Enjoy Doug’s wisdom! – Bob Burg
I was conducting some sales training over a period of 3 days this past fall and observed something happening repeatedly during the practice sessions. When I reflected on my own observations of sales meetings from both sides — as client and as trainer — I realized that this mistake was more prevalent than I thought.
If we look at the steps of the sales process (based on Harry Browne’s book, “The Secret of Selling Anything”) we note the following:
- Discover their motivation
- Summarize the motivation
- Present your solution
- Answer questions
- Close the sale
My observation is that after establishing rapport with a prospect, well over 80% of sales people either totally skip, or superficially gloss over, steps 1 and 2. They jump directly to step 3; present your solution.
This is likely based on several assumptions:
- Everyone can use your product or service. For example, a networking or referral exchange organization assumes that any business needs networking and specifically, their networking club.
- If you present your product or service well enough, you can convince anyone to buy.
- Discovering the motivation is hard or they won’t answer my questions.
Harry Browne is absolutely clear on one point. If you skip any of the steps of the sale the likelihood of a prospect buying are very low. If they won’t answer any questions, you haven’t created any trust and they probably won’t buy.
They simply have not connected a problem with your solution.
If we look at the buying pyramid, only about 3% of people are actively seeking out a product or service at any one time. Roughly another 7% are sitting on the edge and might buy if the offer is compelling enough. At best you have a 1 in 10 chance of talking to someone who might buy if you leave motivation to chance.
If we look at the bigger issue, we haven’t identified a problem. So it becomes extremely difficult to communicate value. You now have a small fraction of a 1 in 10 chance of closing a sale.
People buy value or solutions to problems. If you can’t communicate value the only measurement is price. So they will look at lots of other competitors looking for the best price. Create enough value and you won’t have that issue. Ultimately you want to move them up the pyramid.
Value is both quantifiable and subjective.
If you don’t bridge the value for your prospect, you are relying on the fraction of the 10% who might be interested in buying a solution making the leap across the river gorge to the full value of YOUR solution; all on their own. They probably won’t make that jump.

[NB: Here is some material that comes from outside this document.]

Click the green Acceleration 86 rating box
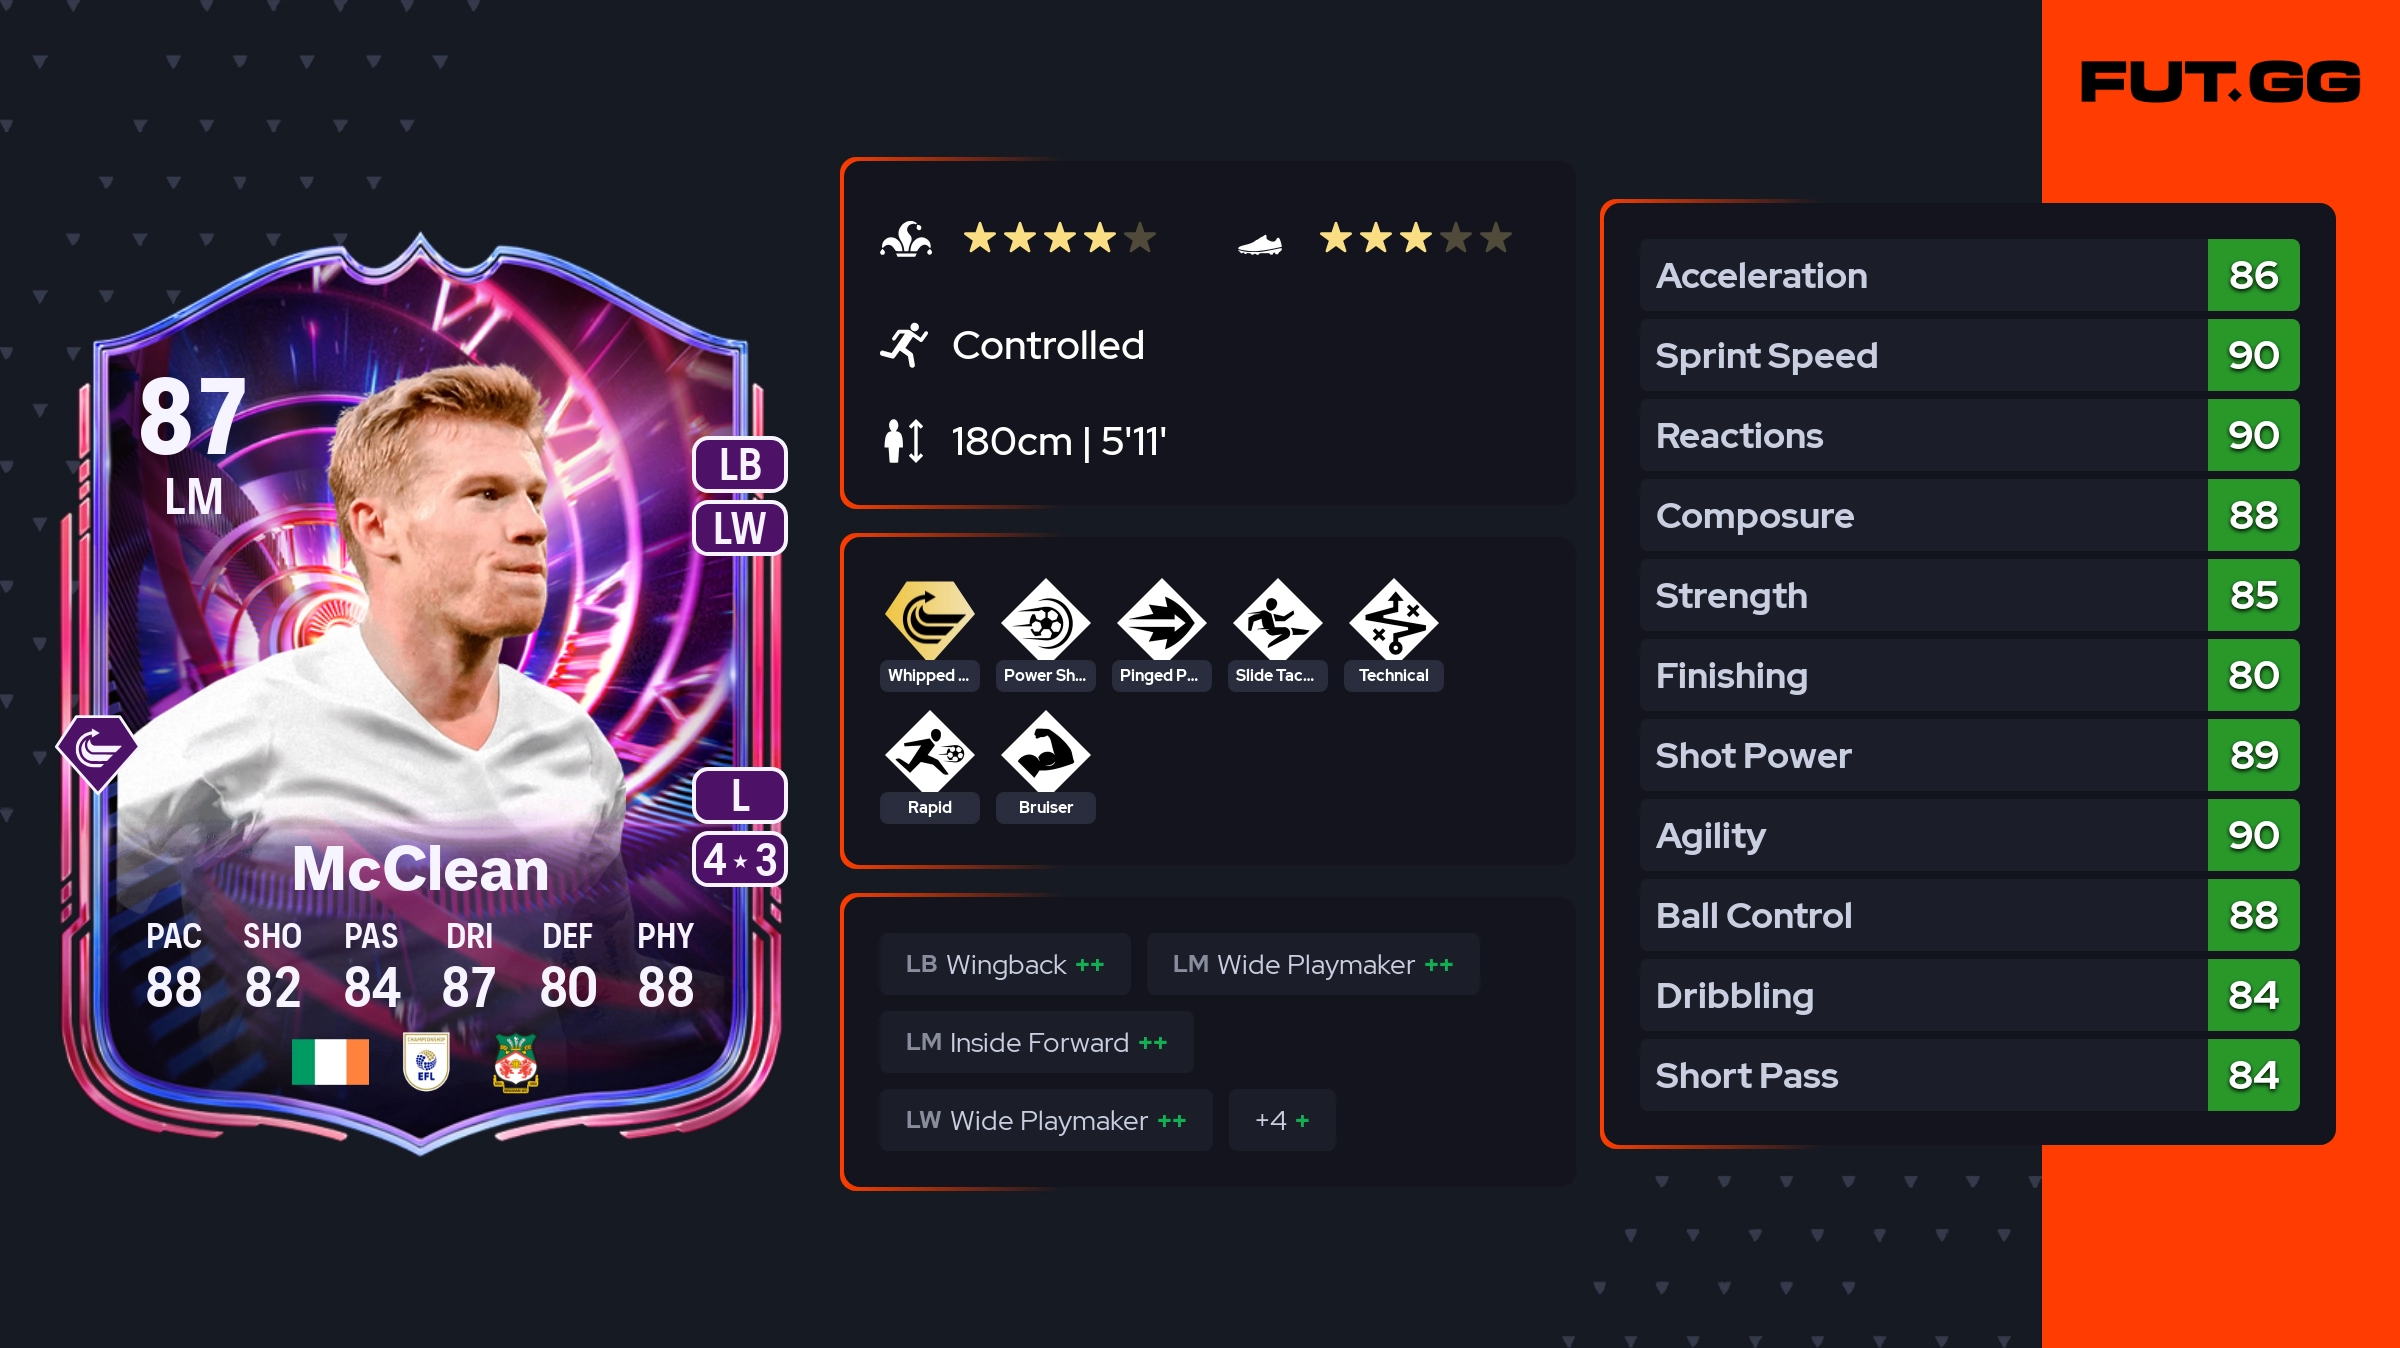(2253, 275)
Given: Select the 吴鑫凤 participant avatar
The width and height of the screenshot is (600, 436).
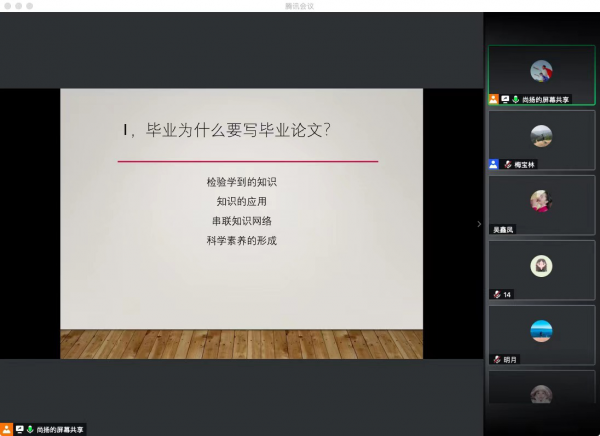Looking at the screenshot, I should point(541,201).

The Productive Alternative
You make a bridge to value for the prospect by asking great questions.
So what are the 5-10 questions that would reveal if your prospect would be a good match for your offering?
You can get into more details depending on how they answer, but you shouldn’t really need more than 5-10 great questions to reveal the need for your product or service.

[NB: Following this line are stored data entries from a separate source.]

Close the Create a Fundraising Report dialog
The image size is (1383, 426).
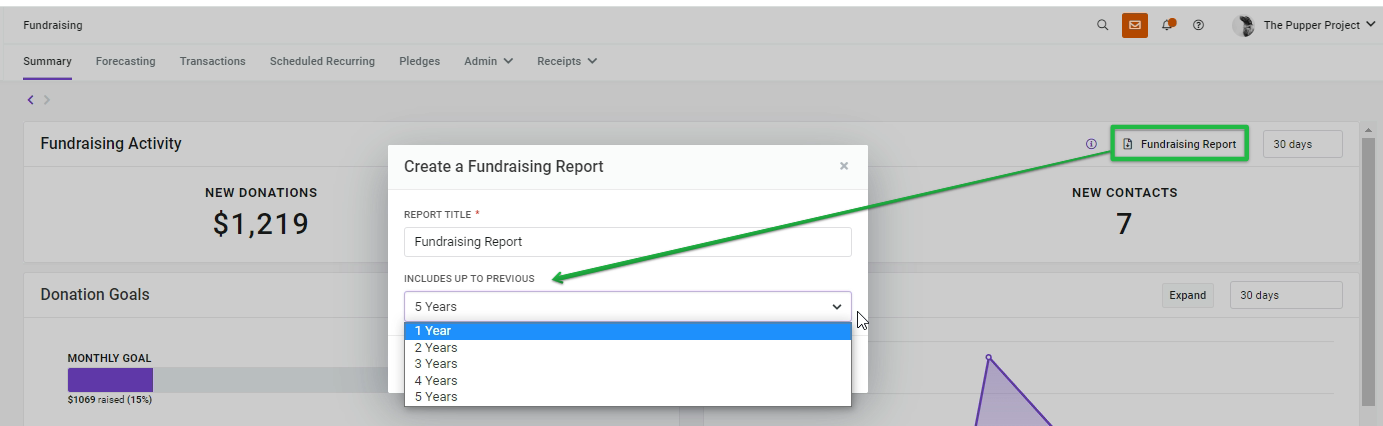[844, 166]
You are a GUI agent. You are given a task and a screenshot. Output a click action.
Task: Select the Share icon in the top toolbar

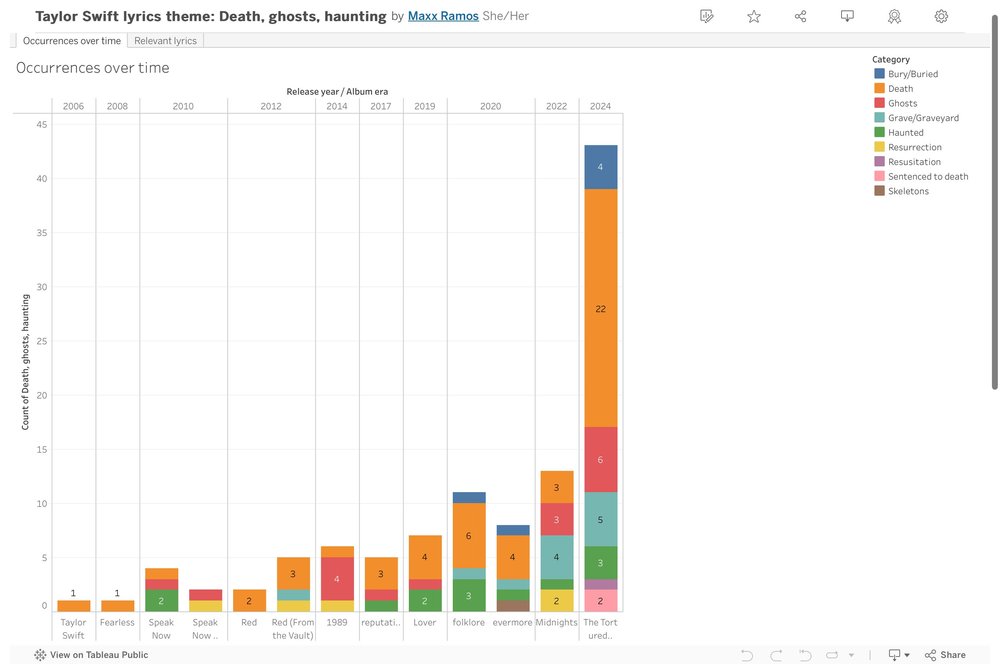pyautogui.click(x=800, y=16)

The questions tell you where the bridge needs to start and where it needs to end up.
You then confirm that the problem is worth solving or the value is big enough by summarizing it and getting the prospect to agree they need to get from here to there.
When you get to your customized presentation, you are literally walking them across the bridge you are building for them.
You are presenting the best path to get them safely over the gorge and the raging river below (the problem, pain or desired benefit) to a solution.
Crossing the bridge to the full value of your solution requires a guide… you are that person.
Wonderful article here Doug Wagner! Crossing the value bridge is the best way to communicate value effectively….not to mention, close more deals! Thanks for sharing!
Thanks A.M. It is definitely in the communication.
Thoroughly enjoyed the reminder. Soooo much better than the “bridge to nowhere!” Thank you.
Yes, the bridge to nowhere would not be productive at all. Thanks Jill.
Great blog Doug! I like how you spotlight skipping over 1-2 in the sales process by leaping to the “your solution” stage. At this point the bridge collapses and no real value is delivered. Thanks!
Thanks Gary. Relying on prospects to build their own bridges is spotty at best. Like the collapsing metaphor.
Thank you everyone who truly believes the “I can’t But WE CAN”
I heard Simon Sinek speak a few years ago. Start With Why. It was a four year journey that landed on We not Me. Over time I have witnessed the culture of my REMAX office grow in a journey of “we”.
I’m thankful as well that Tom Davis set The Go Giver on the corner of my desk last Oct. I had just finished reading Good to Great. The Go Giver was the perfect sequel. Thank you Tom.